* **Task goal**: In the extract on dental classifications, recast the paragraph beginning "Deep dental hard tissue loss" as a short bulleted list that keeps its main facts.

* **Extract**:
+++

Furcation Involvement/Exposure[edit]


Stage 1 (F1, furcation involvement)
Exists when a periodontal probe extends less than half way under the crown in any direction of a multirooted tooth with attachment loss.
Stage 2 (F2, furcation involvement)
Exists when a periodontal probe extends greater than half way under the crown of a multirooted tooth with attachment loss but not through and through.
Stage 3 (F3, furcation exposure)
Exists when a periodontal probe extends under the crown of a multirooted tooth, through and through from one side of the furcation out the other.


Tooth Mobility[edit]


Stage 0/(M0)
Physiologic mobility up to 0.2 mm.
Stage 1/(M1)
The mobility is increased in any direction other than axial over a distance of more than 0.2 mm and up to 0.5 mm.
Stage 2/(M2)
The mobility is increased in any direction other than axial over a distance of more than 0.5 mm and up to 1.0 mm.
Stage 3/(M3)
The mobility is increased in any direction than axial over a distance exceeding 1.0 mm or any axial movement.

Dental Fracture Classification[edit]

Enamel infraction (EI)
An incomplete fracture (crack) of the enamel without loss of tooth substance.
Enamel fracture (EF)
A fracture with loss of crown substance confined to the enamel.
Uncomplicated crown fracture (UCF)
A fracture of the crown brachydont and hypsodont teeth that does not expose the pulp.
Complicated crown fracture (CCF)
A fracture of the crown brachydont and hypsodont teeth that exposes the pulp.
Uncomplicated crown-root fracture (UCRF)
A fracture of the crown and root that does not expose the pulp.
Complicated crown-root fracture (CCRF)
A fracture of the crown and root that exposes the pulp.
Root fracture (RF)
A fracture involving the root.


Classification of Tooth Resorption[edit]


Stage 1 (TR 1)
Mild dental hard tissue loss (cementum or cementum and enamel).
Stage 2 (TR 2)
That does not extend to the pulp cavity).
Stage 3 (TR 3)
Deep dental hard tissue loss (cementum or cementum and enamel with loss of dentin that extends to the pulp cavity); most of the tooth retains its integrity.
Stage 4 (TR 4)
Extensive dental hard tissue loss (cementum or cementum and enamel with loss of dentin that extends to the pulp cavity); most of the tooth has lost its integrity
Stage 4 (TR 4A)
      Crown and root are equally affected;
Stage 4 (TR 4B)
      Crown is more severely affected than the root;
Stage 4 (TR 4C)
      Root is more severely affected than the crown.
Stage 5 (TR 5)
Remnants of dental hard tissue are visible only as irregular radiopacities,and gingival covering is complete.


Classification of Dental Occlusion in Dogs[edit]


Neutroclusion (Class 1 malocclusion; MAL/1)
A normal rostral-caudal relationship of the maxillary and mandibular dental arches with malposition of one or more individual

     teeth.

Mandibular distoclusion (Class 2 malocclusion; MAL/2)
An abnormal rostral-caudal relationship between the dental arches in which the mandibular arch occludes caudal to its normal position relative to the maxillary arch.
Mandibular mesioclusion (Class 3 malocclusion; MAL/3)
An abnormal rostral-caudal relationship between the dental arches in which the mandibular arch occludes rostral to its normal position relative to the maxillary arch.

+++

* **Stored data**:
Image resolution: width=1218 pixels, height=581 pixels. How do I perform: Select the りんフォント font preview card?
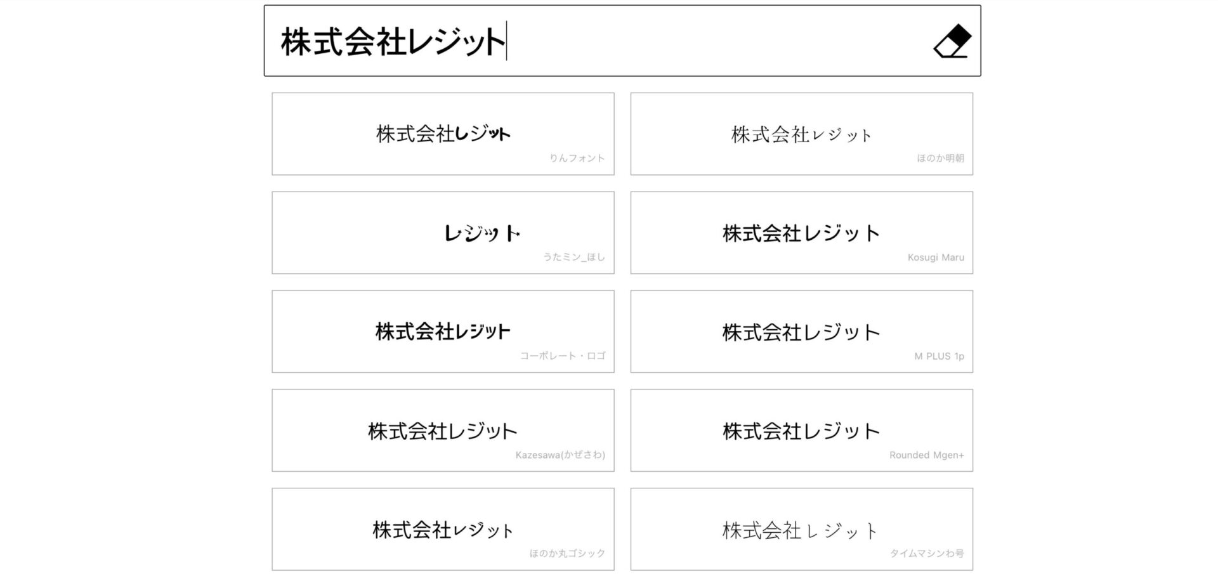tap(443, 134)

+++

* **Solution for this exercise**:
- Deep loss of dental hard tissue (cementum, or cementum and enamel)
- Dentin loss extends to the pulp cavity
- Most of the tooth retains its integrity